Purification and Characterization of Membrane-bound Aldehyde Dehydrogenase fromGluconobacter suboxydans

Abstract

Membrane-bound aldehyde dehydrogenase was purified to almost homogeneous state from membrane fraction of Gluconobacter suboxydans IFO 12528 by a procedure involving solubilization of the enzyme by Triton X-100 and subsequent fractionation on DEAE-cellulose and CM-cellulose. A c-type cytochrome was tightly bound to the dehydrogenase protein and existed as an enzyme-cytochrome complex. Molecular weight of the enzyme was determined to be about 140,000, and SDS gel electrophoresis showed the presence of two subunits having a molecular weight of 86,000 and 55,000. Aliphatic aldehydes except formaldehyde were oxidized very rapidly in the presence of dyes, such as 2, 6-dichlorophenolindophenol, phenazine methosulfate or ferricyanide, but NAD, NADP or oxygen were not available as an electron acceptor. Optimum pH of aldehyde oxidation was observed at 4.0. The enzyme was stable at pH 5–6 and stability of the enzyme was much enhanced by the coexistence of sucrose and benzaldehyde.
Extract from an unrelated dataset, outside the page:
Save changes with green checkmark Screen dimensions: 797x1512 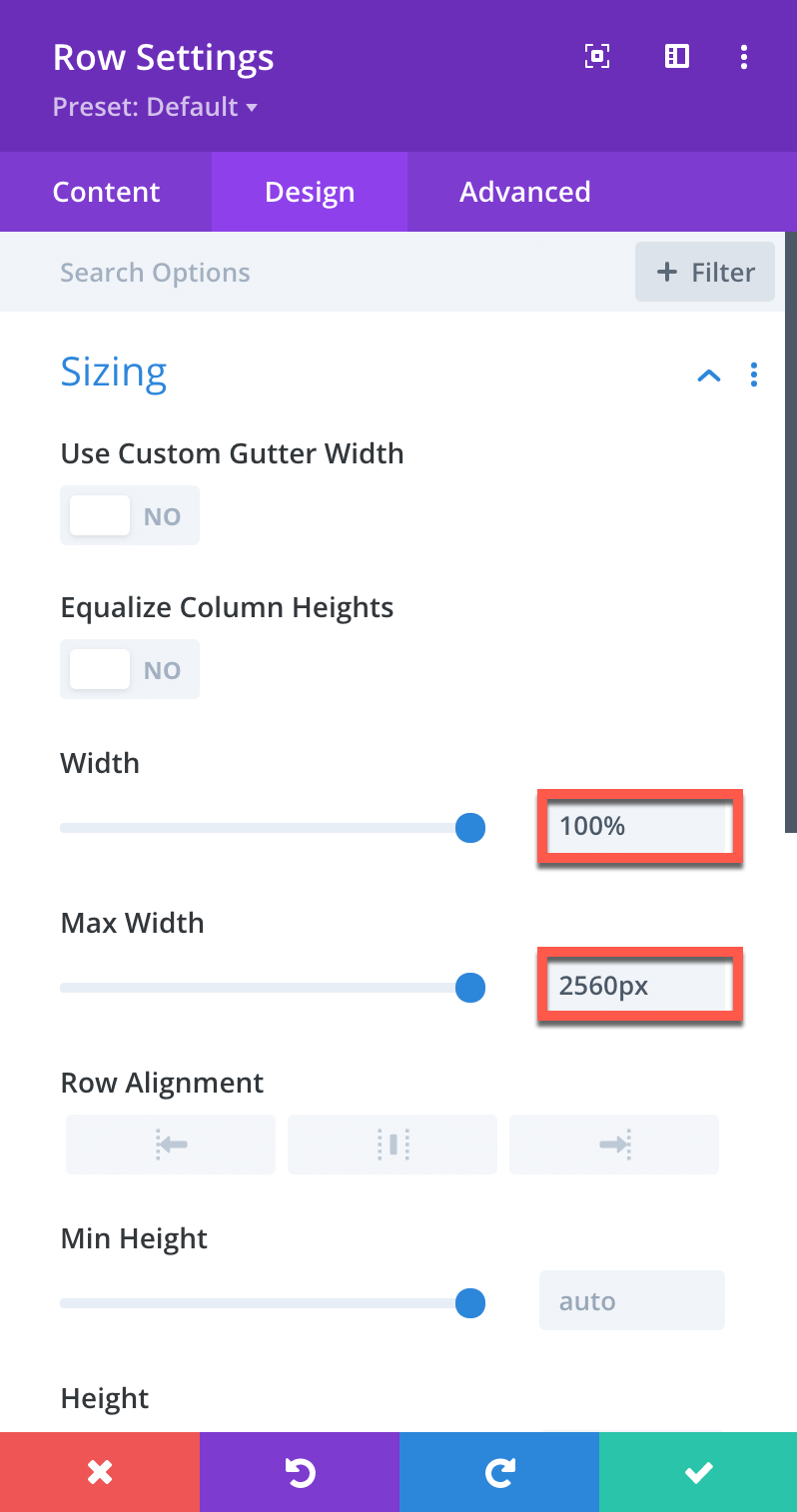(698, 1472)
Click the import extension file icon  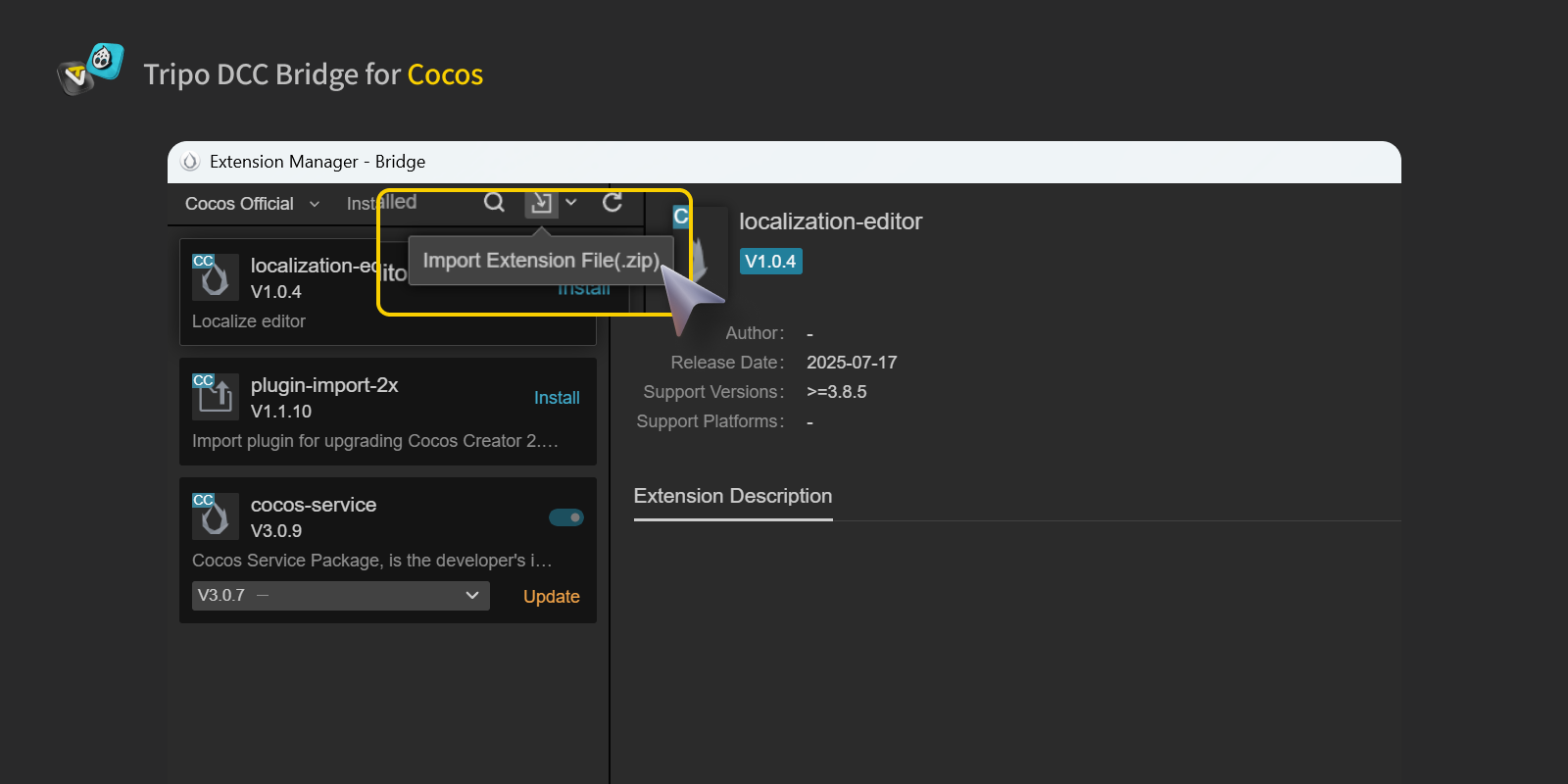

An apparent Michaelis constant for acetaldehyde was observed to be 0.4 mm with membrane particle and 3.3 mm with the solubilized enzyme. Evidence that the membrane-bound aldehyde dehydrogenase could be available for microdetermination of acetaldehyde was also presented. A trace amount of acetaldehyde was satisfactorily assayed.